Initial reactions you might experience from “Digital Vultures” and other sources:

  • “Your website is in jeopardy due to the Web Neutrality Repeal”. No, it is not. If your website is and has been handled by a company that focuses on healthy SEO, you will not be affected. Remember, the repeal has nothing to do with SEO as of now. If you begin to lose rankings, you need to contact your provider or WebsLaw to review your current concept.
  • “Contact Form Inquiries”. Yes, unfortunately, vendors or “digital vultures” will attempt to spam your website forms and use scare tactics. Ignore them.
  • “Controversial Articles”. Knowledge is the key but do not overwhelm yourself with conflicting literature. Speak to your current law firm website provider and allow them the opportunity to explain their opinion.
  • “Websites Have Been Affected”. Possibly but websites are affected every minute of the day. This is not due to a vote passed less than 24 hours ago.
  • ‘Your Rankings Have Dropped”. If you feel and visually see that your rankings have dropped, there is most likely something wrong with your SEO concept. It is not due to the repeal.

So the FCC votes to repeal Net Neutrality and the internet world is now in a panic. No matter your political beliefs, this is not a good direction for anyone. This is one of many reasons to avoid a political conversation and instead focus on logic. The question is do you want the Government and large ISP owners to have control over speed lanes in the ISP world?

What is an ISP?

An ISP is something we use daily or also known as an Internet Service Provider. You probably use one over your mobile phone network through Verizon or AT&T. The companies that provide “high-speed internet” and internet access, in general, are your ISP’s.

What about Google?

We all love Google but their search engine is not an ISP. Google does own “Google Fiber” and services areas with internet but it has nothing to do with the Google search platform itself. In fact, with this repeal, Google would be paying more for their ISP access.

Who Benefits?

A great example has been used in the last couple of weeks and I will do my best to explain it here. Are you familiar with Netflix? How about Comcast? Now imagine you’re watching your favorite series on Netflix and you noticed a decrease in quality. You restart your Netflix app and try again but the problem persists. Now you’re frustrated and you’ve tried for multiple days but the quality has just not come back. As a user, you’re forced to look into other options. I mean, you LOVE your show but you can’t continue dealing with the lack of quality after a full day of work.  You do some searches and find that the Hulu app happens to be an App provider as well so you start your free trial and it works GREAT!

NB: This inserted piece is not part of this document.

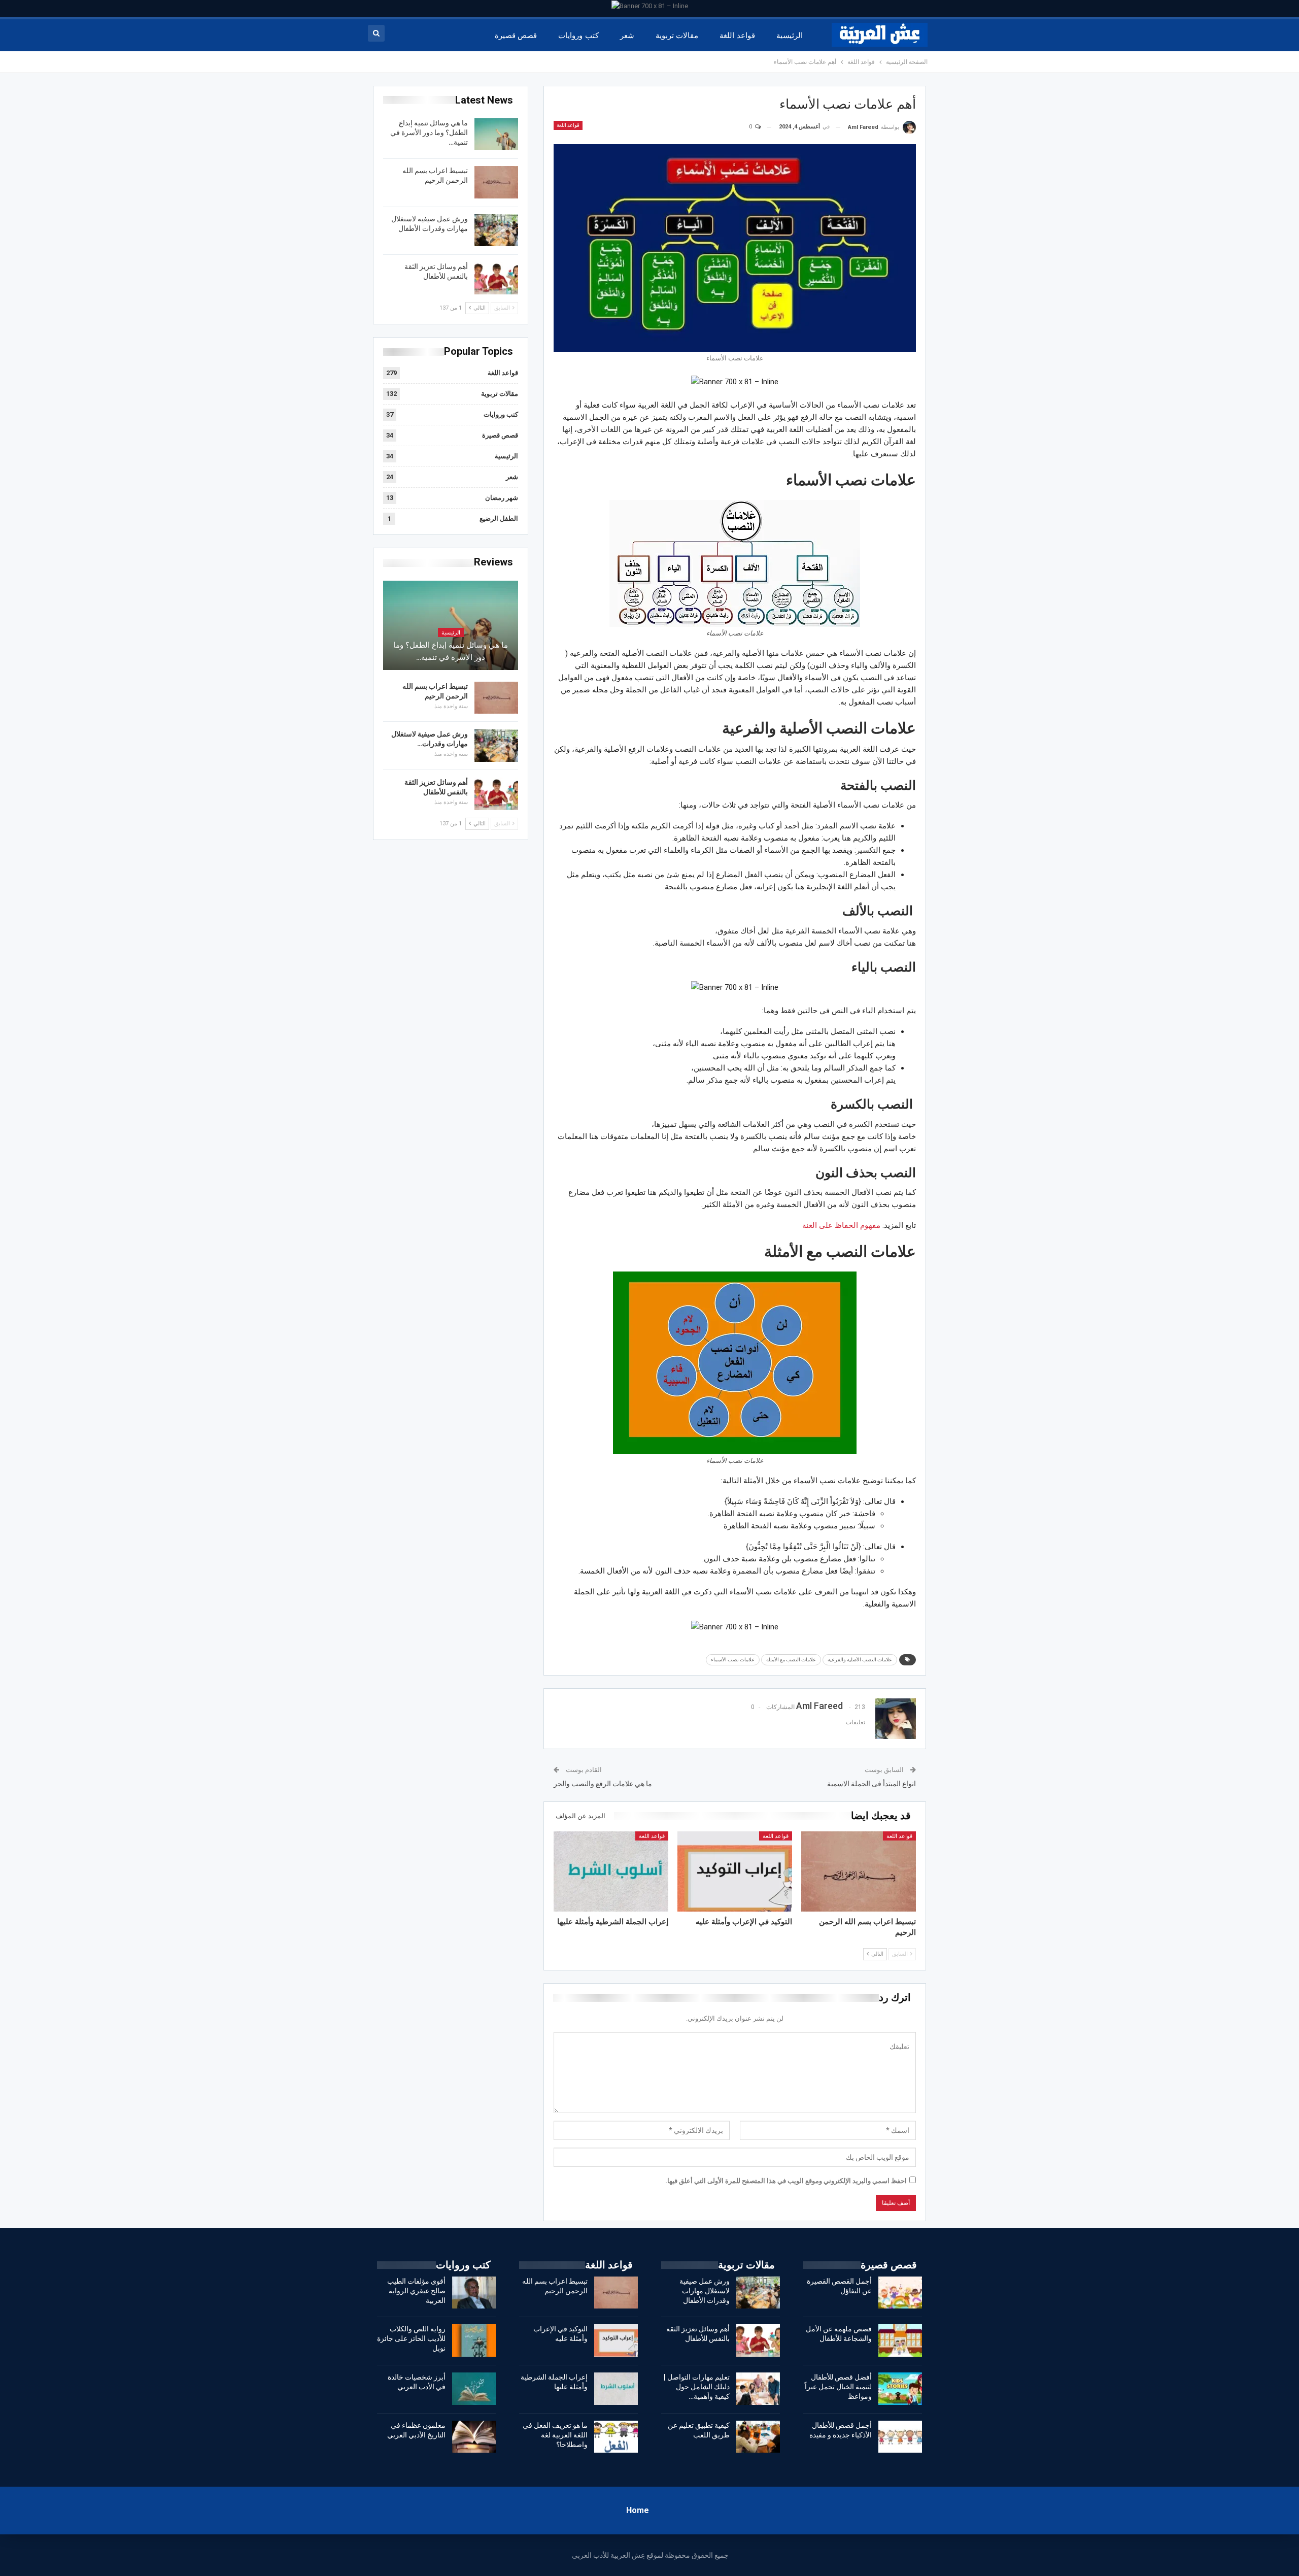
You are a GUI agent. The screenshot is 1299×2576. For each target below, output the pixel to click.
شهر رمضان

What you did not know during this process is that Hulu is owned by Comcast and Comcast is an ISP or internet service provider. With this repeal, Comcast will have the power to slow down anyone trying to access an APP like Netflix on their ISP and force users to use services they themselves offer. So the only guys that REALLY benefit from this are the ISP owners.

Understand?

The purpose of this repeal is to allow the major and multi-billion dollar ISP companies to make more billions.

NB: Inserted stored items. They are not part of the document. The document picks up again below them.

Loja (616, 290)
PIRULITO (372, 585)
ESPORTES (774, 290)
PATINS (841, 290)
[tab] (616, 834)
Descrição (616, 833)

As of right now, law firm websites are not affected by this repeal and your most average website will probably never be affected. Google’s platform and search engine are its own entity and even the ISP’s cannot affect their platform. Yes, Google might have to pay hefty lease fines for ISP access which will most likely result in higher PPC costs and other products Google has to offer. Remember, your firm search results are controlled by Google’s algorithm, not by the ISP.